REQUIREMENT:
Each line from the material with the word "icon" in it must be copied.
MATERIAL PROVIDED START
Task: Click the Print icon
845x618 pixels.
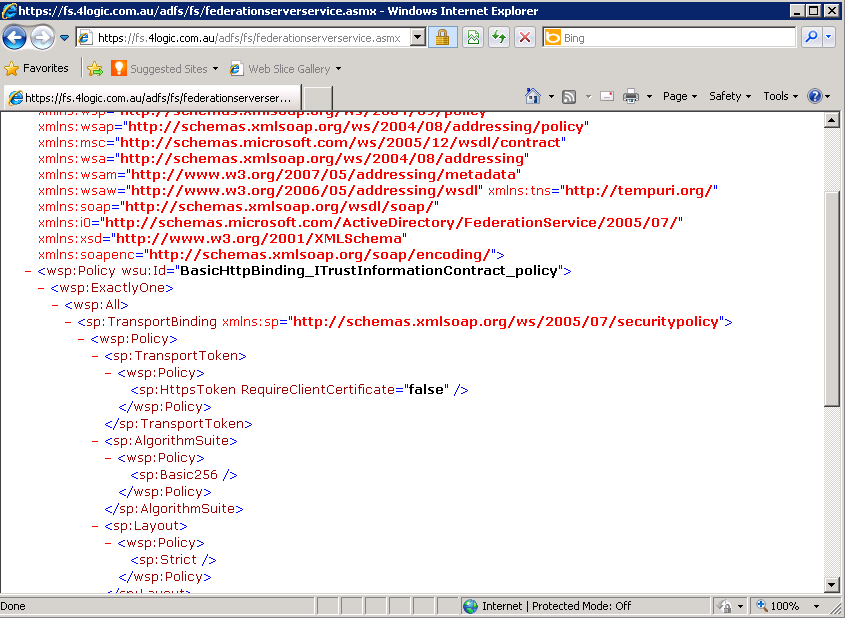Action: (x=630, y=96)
MATERIAL PROVIDED END
MATERIAL PROVIDED START
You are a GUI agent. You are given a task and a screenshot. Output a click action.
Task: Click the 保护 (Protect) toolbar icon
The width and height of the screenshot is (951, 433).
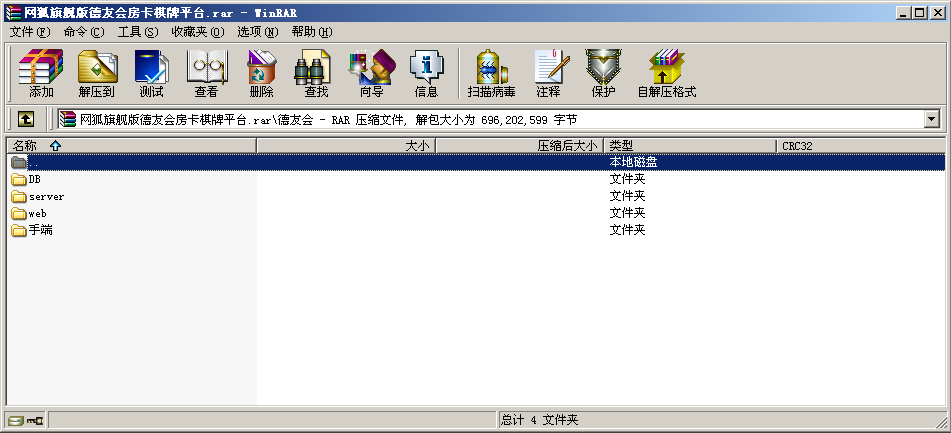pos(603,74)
MATERIAL PROVIDED END
MATERIAL PROVIDED START
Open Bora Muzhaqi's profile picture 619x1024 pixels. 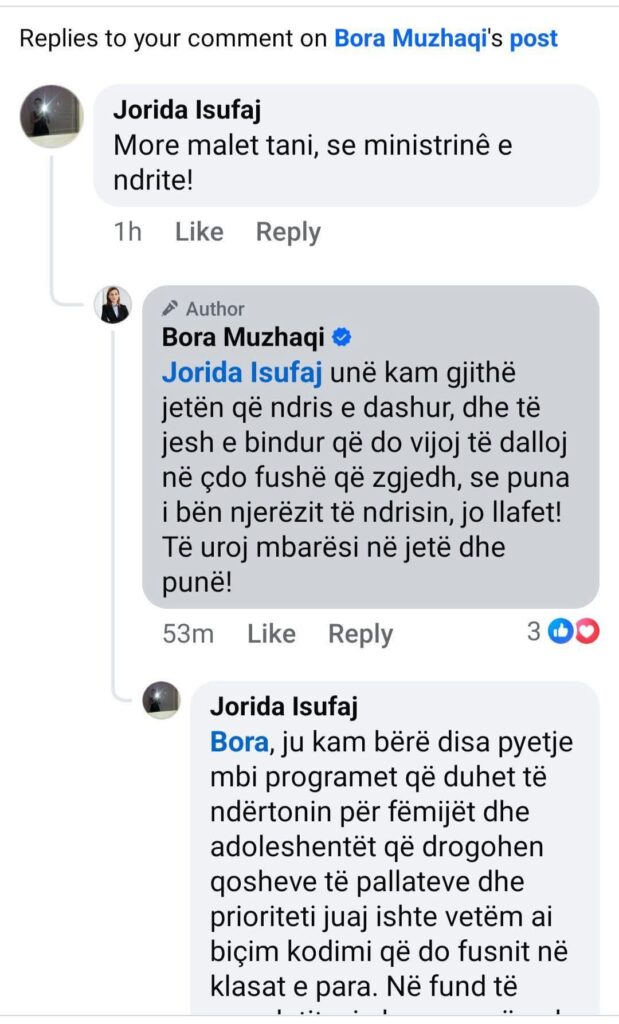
MATERIAL PROVIDED END
WRITTEN SOLUTION:
Task: Click the Print icon
Task: Click the 保护 (Protect) toolbar icon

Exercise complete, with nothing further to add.